DEVELOPING A MATHEMETICAL MODEL USING MACHINE LEARNING IN FAULT DIAGNOSIS OF AUTOMOBILE SYSTEMS
Keywords:
Fault Diagnosis, Go Kart, Logistic RegressionAbstract
Online fault diagnosis system level for a mechatronic system makes use of a number of sensors which provide number of data from various components that they are linked with the help of the reliability of any system. It increases reducing the run time error by providing accurate results from the previous data measurement. The current technological development in automobile industry demand Accuracy and Precision more than anything to meet such high expectations. One must incorporate the knowledge of various learning techniques which provide a gateway to overcome this reverberating situation. This is where machine learning plays vital role because of number of options it provides to solve a particular problem.
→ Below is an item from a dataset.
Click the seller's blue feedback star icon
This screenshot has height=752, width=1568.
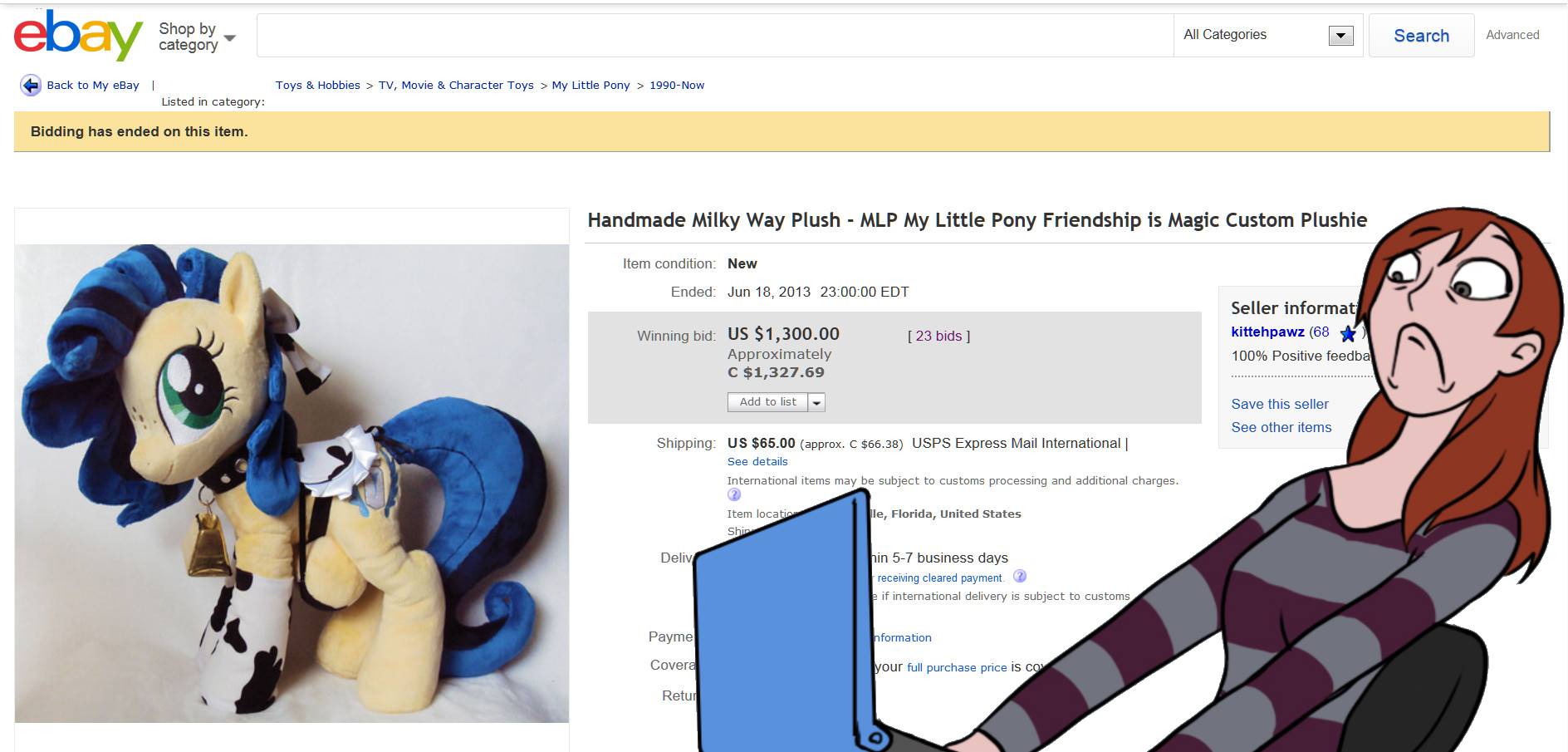(x=1348, y=334)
Decision tree and regression techniques being one among them are the ones incorporated here in order to perform fault diagnosis on any system. The interrelations between all the sensor
measurements must be timely monitored to collect data which can be put in any one of the machine learning technique to enhance the output.
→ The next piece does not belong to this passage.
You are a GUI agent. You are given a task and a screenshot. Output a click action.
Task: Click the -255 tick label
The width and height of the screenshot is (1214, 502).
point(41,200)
This is challenging and often demands for better understanding of the techniques so as to select the best one for our problem which in the end generates the required output in this project. We try to enhance the diagnosis process with the help of basic level machine learning techniques which meet the preliminary requirements of the data collected from automobile that is the Go Kart which we made use of. A sufficient amount of data is collected with the help of sensors and then later used for enhancing the output of the system.